We’ve got too many DynamoDB tables

Simon Stevens
AppLearn Engineering
3 min readNov 3, 2021
const totalDynamoDbTables = tenants.count * microservices.count * environments.count;

With our product being Software as a Service, tenant isolation is an important aspect of our architecture. We use silos to provide dedicated resources to each tenant, which allows us to meet varied compliance requirements, avoid impact from busy tenants, or “noisy neighbours”, and track costs at a per-tenant level.

Silo isolation comes at a cost, however. While sometimes this is literal, due to the inherent inefficiencies of such an approach, in our case silo isolation also suffers from scaling and onboarding automation issues.

Releasing amazing new features like Tooltip Sequencing and Discovery Analytics drives our ever-expanding array of microservices, and we have many in our roadmap. With each microservice responsible for its own data and the natural growth of tenants, the growth of tenant resources like DynamoDB and S3 buckets is unsustainable.

While there is nothing physically stopping us from growing resources forever (soft limits can be extended and hard limits can be combated with per-tenant accounts) it becomes a burden at scale.

As a Software Architect, I anticipate future problems like this and work within engineering to develop plans well ahead of time, ensuring that the best solutions can be developed.

In this case there were a variety of solutions we felt were viable, but we wanted to hear about the experiences of other companies in our situation. This made meeting with our AWS Solution Architect and the AWS SaaS Factory team to discuss our options invaluable, and gave us confidence that Hybrid Tenant Isolation was the right solution for our needs.

A hybrid model will see the bulk of our tenants’ resources pooled, with provision for siloing resources for tenants that have specific compliance requirements, or are particularly noisy. This approach allows us to get some of the best of both worlds. The cost efficiency of having most resources pooled is great, and brings further benefits in the form of business logic and permissions.

Consistent business logic

For pooled resources, resource types lend themselves to different methods of defining tenant boundaries.
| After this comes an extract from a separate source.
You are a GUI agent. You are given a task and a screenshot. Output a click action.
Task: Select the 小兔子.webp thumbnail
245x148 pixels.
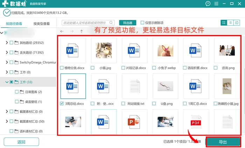(x=165, y=50)
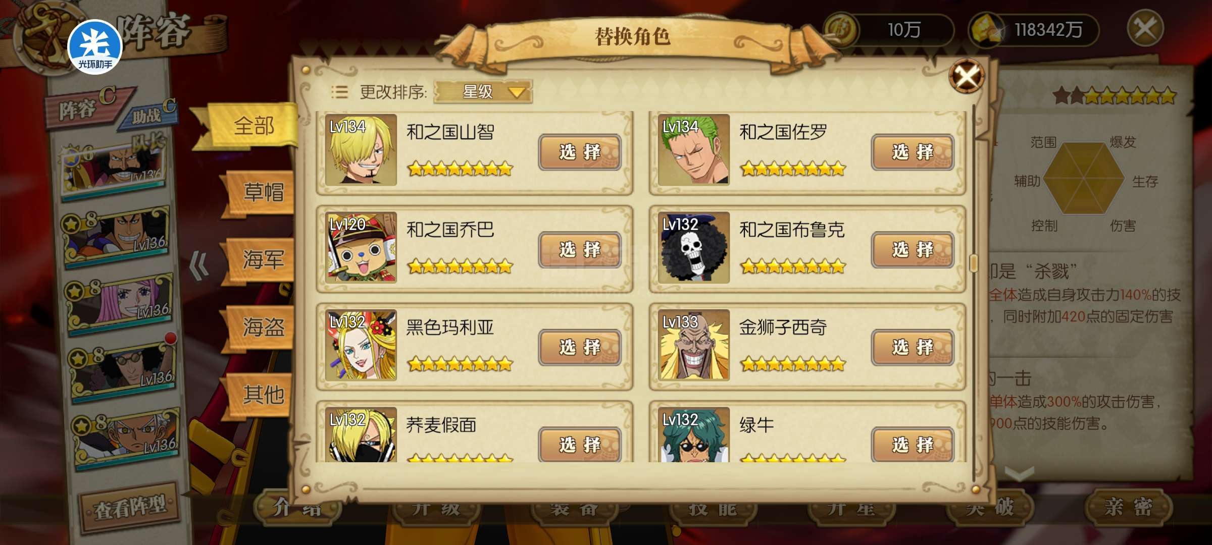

Silos provide their own boundaries so there is no need to do so within business logic.

Embracing the boundary definition chosen for pools within silos keeps access patterns consistent and reduces engineering complexity. It is unlikely to cause problems, and if nothing else, the cognitive load of multiple access patterns for every resource is something AppLearn engineers thank us for avoiding.

For example, adding tenantId attributes to a table is unnecessary when a silo dictates an entirely separate table, but it certainly does no harm and allows business logic to be unchanged irrespective of which resource is used.

Productive permissions

Fine-grained access control allows us to enforce isolation, ensuring that we will never unintentionally cross tenant boundaries. Being able to scope down permissions to the business logic that defines tenant boundaries is critical to prevent incidents, but this must consider the realities of engineering.

For example, an engineer who unintentionally crosses tenant boundaries is not at fault. Instead, this is a systemic failure, as the engineer should never have been able to make this mistake. We must write shared logic that scopes access to resources, ensuring that the mistake of a single engineer can not result in crossing tenant boundaries.

Shared access control also gives us the opportunity to place these algorithms under a microscope, exposing them to more thorough peer-review and periodic auditing.

In this case, placing all of your eggs in one basket is best practice.

Combining pooled storage with selective silos allows us to manage less and benefit from economies of scale. We’re really excited to adopt this approach and reap its rewards.

--

--